Francesca Bessy with USC Stand: the anti-genocide coalition, grant used to rent on-campus space for the event "Your Voice, Your World: An Art and Student Speaker Initiative." The event featured performances and speakers on global activism.
Sarah Urke and the Trojan Neurotrama Society, grant used to host a lecture on the professional, social, and ethical considerations related to treating traumatic brain injuries. The event featured Dr. Stuart Swadron, Associate Professor of Clinical Emergency Medicine and Assistant Dean for Pre-Health Undergraduate Studies.
Ross Cohen, Willowbrook director, premiered at the Tribeca Film Festival. In 1964, a young pediatrician begins his residency at Willowbrook State School, only to discover that the institution is conducting Army-funded experiments on developmentally-disabled children. Willowbrook is a short student film based on true events surrounding the school in Staten Island, New York. It explores the controversial and ethically ambiguous research experiments that took place under Dr. Saul Krugman in the 1960s. Using historical research, the film explores themes of conscience and ethics in addition to personal drive, ego and ambition within the world of scientific study.
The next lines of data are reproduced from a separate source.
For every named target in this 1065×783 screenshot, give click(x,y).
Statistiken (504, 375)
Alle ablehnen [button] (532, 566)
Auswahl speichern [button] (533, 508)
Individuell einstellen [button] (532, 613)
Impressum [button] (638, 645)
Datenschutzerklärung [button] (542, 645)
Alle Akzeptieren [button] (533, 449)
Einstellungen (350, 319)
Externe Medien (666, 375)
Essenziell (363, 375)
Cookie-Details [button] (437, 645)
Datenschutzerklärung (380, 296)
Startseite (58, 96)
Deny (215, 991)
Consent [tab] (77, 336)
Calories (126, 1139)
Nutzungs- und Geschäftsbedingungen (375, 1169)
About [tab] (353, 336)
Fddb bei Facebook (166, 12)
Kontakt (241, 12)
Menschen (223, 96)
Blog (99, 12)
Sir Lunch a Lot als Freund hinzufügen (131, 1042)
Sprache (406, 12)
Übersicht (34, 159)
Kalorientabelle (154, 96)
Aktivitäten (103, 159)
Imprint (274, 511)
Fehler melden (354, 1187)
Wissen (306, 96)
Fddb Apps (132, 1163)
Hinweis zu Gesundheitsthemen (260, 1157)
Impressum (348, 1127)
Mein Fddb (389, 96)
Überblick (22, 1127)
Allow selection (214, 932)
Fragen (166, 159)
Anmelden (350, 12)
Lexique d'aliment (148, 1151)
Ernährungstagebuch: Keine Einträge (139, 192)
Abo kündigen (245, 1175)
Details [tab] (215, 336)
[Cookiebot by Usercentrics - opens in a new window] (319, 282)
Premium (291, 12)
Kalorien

Click here to view the trailer
Rachel Tobias with TedxTrojans, grant used to print advertising materials for Tedx Event, "Make Your Mark", based on the classic TED Talks, a collection of bright and motivated USC students had the opportunity to present and share their innovative ideas for a brighter future.
Anna Mkhikian with USC Fight On For Darfur, grant used to pay for Derrick Jensen to speak at "Genocide, Why it Happens in a Modernized World", a student run event focusing on questions of genocide, ethics and our role in the world we live.
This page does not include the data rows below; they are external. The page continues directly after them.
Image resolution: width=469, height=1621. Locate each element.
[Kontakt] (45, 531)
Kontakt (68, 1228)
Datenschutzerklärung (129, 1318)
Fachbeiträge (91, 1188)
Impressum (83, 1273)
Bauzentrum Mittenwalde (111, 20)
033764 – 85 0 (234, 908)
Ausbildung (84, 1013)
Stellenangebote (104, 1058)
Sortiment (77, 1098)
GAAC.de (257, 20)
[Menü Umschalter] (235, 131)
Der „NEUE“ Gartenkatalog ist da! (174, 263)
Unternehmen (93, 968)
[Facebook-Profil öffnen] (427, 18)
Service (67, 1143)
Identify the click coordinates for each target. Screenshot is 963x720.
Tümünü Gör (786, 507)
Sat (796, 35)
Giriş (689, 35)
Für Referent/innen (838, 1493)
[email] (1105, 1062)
Rolf Hoefer, Graduate of USC Roski School of Fine Arts, grant used to create the project, "Your Call" a performance art piece aimed at engaging the USC community in questions of personal connections in the digital age and stepping in to help a stranger.
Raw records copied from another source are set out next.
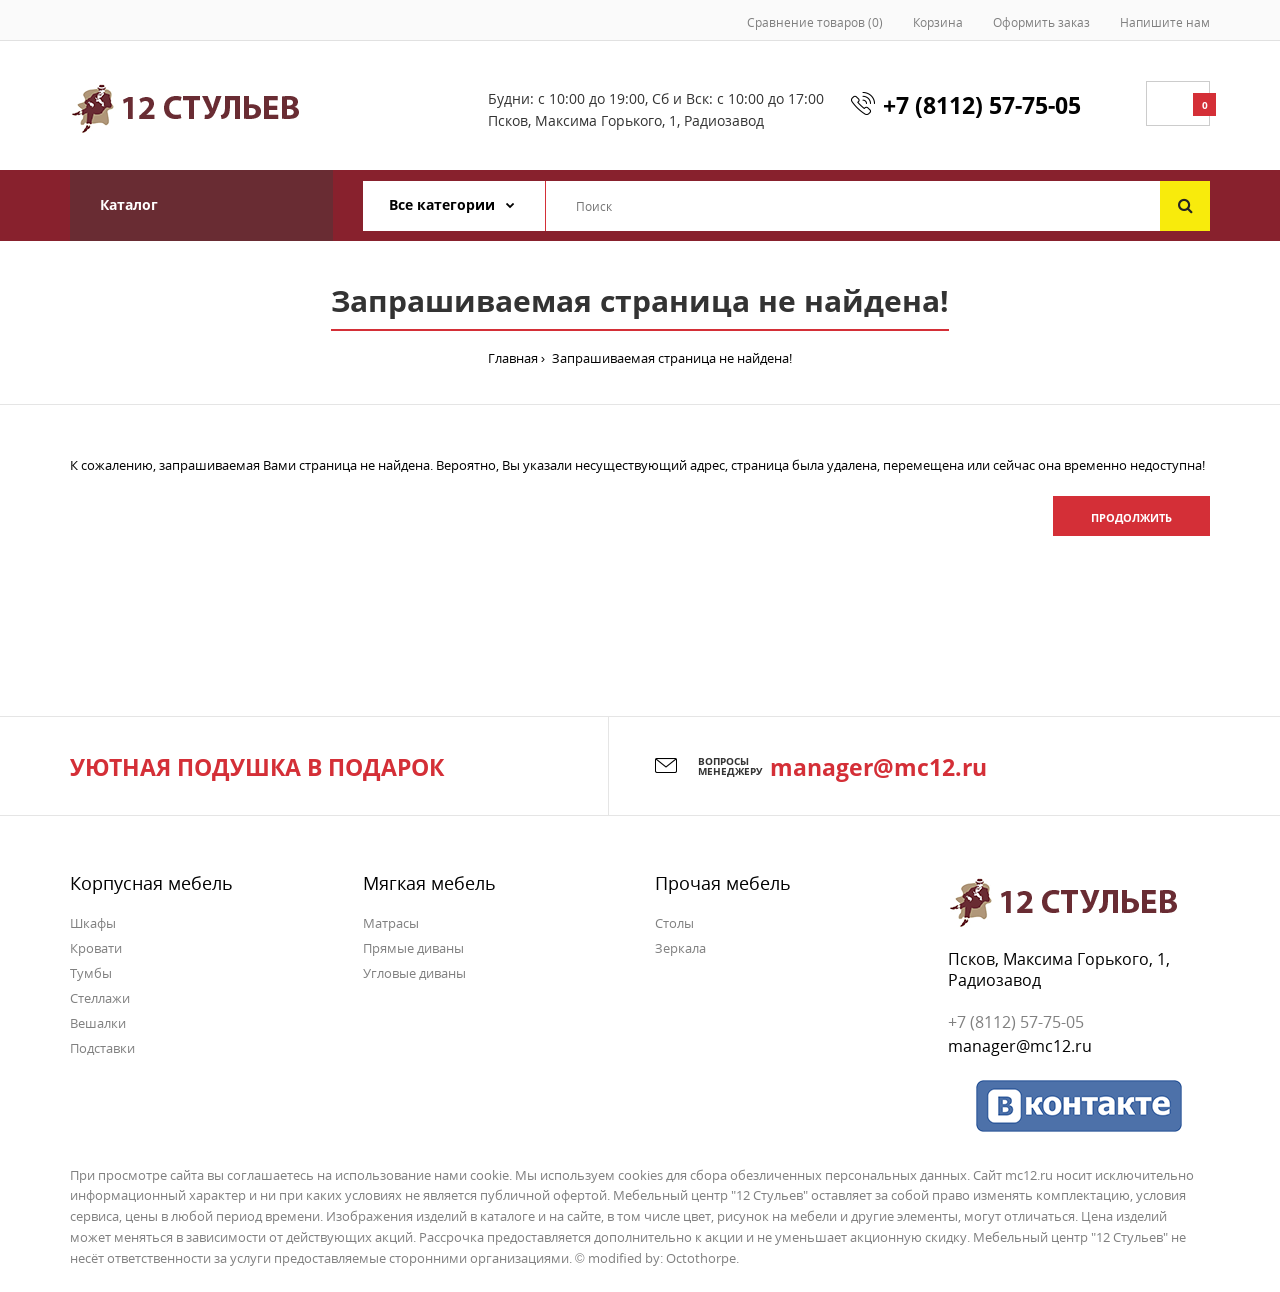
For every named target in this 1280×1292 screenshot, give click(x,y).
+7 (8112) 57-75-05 (982, 105)
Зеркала (680, 948)
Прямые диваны (413, 948)
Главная (513, 358)
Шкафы (93, 923)
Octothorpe (701, 1258)
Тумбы (91, 973)
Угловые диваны (414, 973)
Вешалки (98, 1023)
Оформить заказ (1041, 22)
Lee Cerling at the Marshall School of Business, grant used to bring speaker Justin Paperny, USC Alum and now ex-convict to speak to undergraduate students about "Ethics in Motion" - the many ways in which life in the business world can undermine one's moral and ethical bearings.
Catherine Sullivan, USC Philosophy Club and Alpha Epsilon Delta, grant used for a screening of You Don't Know Jack, based on the real life story of Jack Kevorkian and his work in physician-assisted suicide, followed by a discussion on biomedical ethics led by Professor Shlomo Sher.
Ross Cohen, MFA Film Production Candidate, grant used in the creation of the film, Willowbrook. The fictionalized short film is staffed by volunteer USC filmmakers and is based on the true story of controversial research experiments in the 1950s and 1960s at Willobrook State School in Staten Island, New York - eventually leading to the vaccine for Hepatitis B. Willowbrook "explores themes of ethics, personal drive, ego and ambition within a world of scientific discovery".
Tiffany Scalia, Student Activists for a Beloved Community, grant used to screen the film, Bananas! a story of Nicaraguan farmers fighting the fruit company Dole, in the 1970's. The film was used as a kickoff event for the 1st Annual May Day Festival organized by Student Activists for a Beloved Community and other community organizations.
Chelsea-Anne Cymrot, USC Undergraduate, grant used for "Fat Talk Free Week", an "international Tri Delta outreach program that promotes healthy living, positive body image, and aims to decrease negative language associated with eating disorders."
Benjamin Stillerman, MFA Film Candidate, grant used in the creation of the film, Gray Noise. This film is set at the Santa Monica 3rd Street Promenade and films everyday peoples' reactions to homeless people in the area. It examines the psychological processes people develop which allows them to shield themselves from such harsh social conditions while they continue with their day‐to‐day lives.